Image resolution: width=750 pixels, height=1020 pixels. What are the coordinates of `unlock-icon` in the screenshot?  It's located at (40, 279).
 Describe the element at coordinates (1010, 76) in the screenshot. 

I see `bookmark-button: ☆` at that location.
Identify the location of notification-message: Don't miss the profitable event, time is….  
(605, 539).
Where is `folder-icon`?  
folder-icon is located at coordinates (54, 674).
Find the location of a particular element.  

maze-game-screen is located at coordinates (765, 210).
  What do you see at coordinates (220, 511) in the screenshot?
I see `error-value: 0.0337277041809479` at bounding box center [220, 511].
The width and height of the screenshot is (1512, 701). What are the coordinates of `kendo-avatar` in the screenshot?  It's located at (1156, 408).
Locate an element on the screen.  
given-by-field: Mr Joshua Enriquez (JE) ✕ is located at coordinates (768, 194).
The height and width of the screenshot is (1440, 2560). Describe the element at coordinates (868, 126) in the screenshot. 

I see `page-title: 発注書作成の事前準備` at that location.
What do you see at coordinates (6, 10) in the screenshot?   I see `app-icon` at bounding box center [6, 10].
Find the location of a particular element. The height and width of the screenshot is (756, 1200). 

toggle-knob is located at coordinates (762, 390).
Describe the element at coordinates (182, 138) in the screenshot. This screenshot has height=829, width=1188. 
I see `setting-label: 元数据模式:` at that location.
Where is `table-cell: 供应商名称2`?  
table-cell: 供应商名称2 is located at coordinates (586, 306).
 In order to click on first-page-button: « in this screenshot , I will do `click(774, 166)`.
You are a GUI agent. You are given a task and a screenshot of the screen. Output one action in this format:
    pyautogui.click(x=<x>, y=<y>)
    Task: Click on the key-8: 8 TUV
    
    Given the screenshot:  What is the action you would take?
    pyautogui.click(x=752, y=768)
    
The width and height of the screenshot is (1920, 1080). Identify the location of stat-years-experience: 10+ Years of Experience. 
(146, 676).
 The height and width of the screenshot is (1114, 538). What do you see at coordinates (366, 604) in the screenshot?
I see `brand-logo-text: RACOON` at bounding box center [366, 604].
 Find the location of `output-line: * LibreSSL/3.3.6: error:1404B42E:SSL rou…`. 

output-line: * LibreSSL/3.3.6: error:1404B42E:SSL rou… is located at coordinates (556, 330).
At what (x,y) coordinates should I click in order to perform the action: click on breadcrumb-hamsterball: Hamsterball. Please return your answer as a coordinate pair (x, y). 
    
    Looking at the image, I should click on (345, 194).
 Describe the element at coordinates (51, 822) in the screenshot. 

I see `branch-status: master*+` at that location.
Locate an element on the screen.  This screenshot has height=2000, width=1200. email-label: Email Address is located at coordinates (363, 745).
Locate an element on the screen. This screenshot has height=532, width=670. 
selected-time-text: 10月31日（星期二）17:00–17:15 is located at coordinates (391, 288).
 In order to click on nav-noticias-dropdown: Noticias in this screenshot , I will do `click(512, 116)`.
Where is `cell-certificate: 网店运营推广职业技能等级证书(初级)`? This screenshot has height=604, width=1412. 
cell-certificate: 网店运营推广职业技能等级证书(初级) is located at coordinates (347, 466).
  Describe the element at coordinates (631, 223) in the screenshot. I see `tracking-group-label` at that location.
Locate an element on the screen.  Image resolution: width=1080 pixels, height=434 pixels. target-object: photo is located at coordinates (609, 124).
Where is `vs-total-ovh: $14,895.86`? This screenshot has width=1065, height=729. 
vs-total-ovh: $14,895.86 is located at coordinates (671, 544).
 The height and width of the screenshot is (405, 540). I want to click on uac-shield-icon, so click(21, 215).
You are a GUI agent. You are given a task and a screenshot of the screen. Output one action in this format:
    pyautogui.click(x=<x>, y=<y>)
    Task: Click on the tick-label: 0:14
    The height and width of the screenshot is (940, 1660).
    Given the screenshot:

********

WHAT NEEDS TO BE DONE. Convert the lines above into a JSON list of strings, one string for each line, and leave out the blank lines.

TASK RESPONSE.
[
  "Image resolution: width=750 pixels, height=1020 pixels. What are the coordinates of `unlock-icon` in the screenshot?  It's located at (40, 279).",
  " Describe the element at coordinates (1010, 76) in the screenshot. ",
  "I see `bookmark-button: ☆` at that location.",
  "Identify the location of notification-message: Don't miss the profitable event, time is….  ",
  "(605, 539).",
  "Where is `folder-icon`?  ",
  "folder-icon is located at coordinates (54, 674).",
  "Find the location of a particular element.  ",
  "maze-game-screen is located at coordinates (765, 210).",
  "  What do you see at coordinates (220, 511) in the screenshot?",
  "I see `error-value: 0.0337277041809479` at bounding box center [220, 511].",
  "The width and height of the screenshot is (1512, 701). What are the coordinates of `kendo-avatar` in the screenshot?  It's located at (1156, 408).",
  "Locate an element on the screen.  ",
  "given-by-field: Mr Joshua Enriquez (JE) ✕ is located at coordinates (768, 194).",
  "The height and width of the screenshot is (1440, 2560). Describe the element at coordinates (868, 126) in the screenshot. ",
  "I see `page-title: 発注書作成の事前準備` at that location.",
  "What do you see at coordinates (6, 10) in the screenshot?   I see `app-icon` at bounding box center [6, 10].",
  "Find the location of a particular element. The height and width of the screenshot is (756, 1200). ",
  "toggle-knob is located at coordinates (762, 390).",
  "Describe the element at coordinates (182, 138) in the screenshot. This screenshot has height=829, width=1188. ",
  "I see `setting-label: 元数据模式:` at that location.",
  "Where is `table-cell: 供应商名称2`?  ",
  "table-cell: 供应商名称2 is located at coordinates (586, 306).",
  " In order to click on first-page-button: « in this screenshot , I will do `click(774, 166)`.",
  "You are a GUI agent. You are given a task and a screenshot of the screen. Output one action in this format:",
  "    pyautogui.click(x=<x>, y=<y>)",
  "    Task: Click on the key-8: 8 TUV",
  "    Given the screenshot:  What is the action you would take?",
  "    pyautogui.click(x=752, y=768)",
  "The width and height of the screenshot is (1920, 1080). Identify the location of stat-years-experience: 10+ Years of Experience. ",
  "(146, 676).",
  " The height and width of the screenshot is (1114, 538). What do you see at coordinates (366, 604) in the screenshot?",
  "I see `brand-logo-text: RACOON` at bounding box center [366, 604].",
  " Find the location of `output-line: * LibreSSL/3.3.6: error:1404B42E:SSL rou…`. ",
  "output-line: * LibreSSL/3.3.6: error:1404B42E:SSL rou… is located at coordinates (556, 330).",
  "At what (x,y) coordinates should I click in order to perform the action: click on breadcrumb-hamsterball: Hamsterball. Please return your answer as a coordinate pair (x, y). ",
  "    Looking at the image, I should click on (345, 194).",
  " Describe the element at coordinates (51, 822) in the screenshot. ",
  "I see `branch-status: master*+` at that location.",
  "Locate an element on the screen.  This screenshot has height=2000, width=1200. email-label: Email Address is located at coordinates (363, 745).",
  "Locate an element on the screen. This screenshot has height=532, width=670. ",
  "selected-time-text: 10月31日（星期二）17:00–17:15 is located at coordinates (391, 288).",
  " In order to click on nav-noticias-dropdown: Noticias in this screenshot , I will do `click(512, 116)`.",
  "Where is `cell-certificate: 网店运营推广职业技能等级证书(初级)`? This screenshot has height=604, width=1412. ",
  "cell-certificate: 网店运营推广职业技能等级证书(初级) is located at coordinates (347, 466).",
  "  Describe the element at coordinates (631, 223) in the screenshot. I see `tracking-group-label` at that location.",
  "Locate an element on the screen.  Image resolution: width=1080 pixels, height=434 pixels. target-object: photo is located at coordinates (609, 124).",
  "Where is `vs-total-ovh: $14,895.86`? This screenshot has width=1065, height=729. ",
  "vs-total-ovh: $14,895.86 is located at coordinates (671, 544).",
  " The height and width of the screenshot is (405, 540). I want to click on uac-shield-icon, so click(21, 215).",
  "You are a GUI agent. You are given a task and a screenshot of the screen. Output one action in this format:",
  "    pyautogui.click(x=<x>, y=<y>)",
  "    Task: Click on the tick-label: 0:14",
  "    The height and width of the screenshot is (940, 1660).",
  "    Given the screenshot:"
]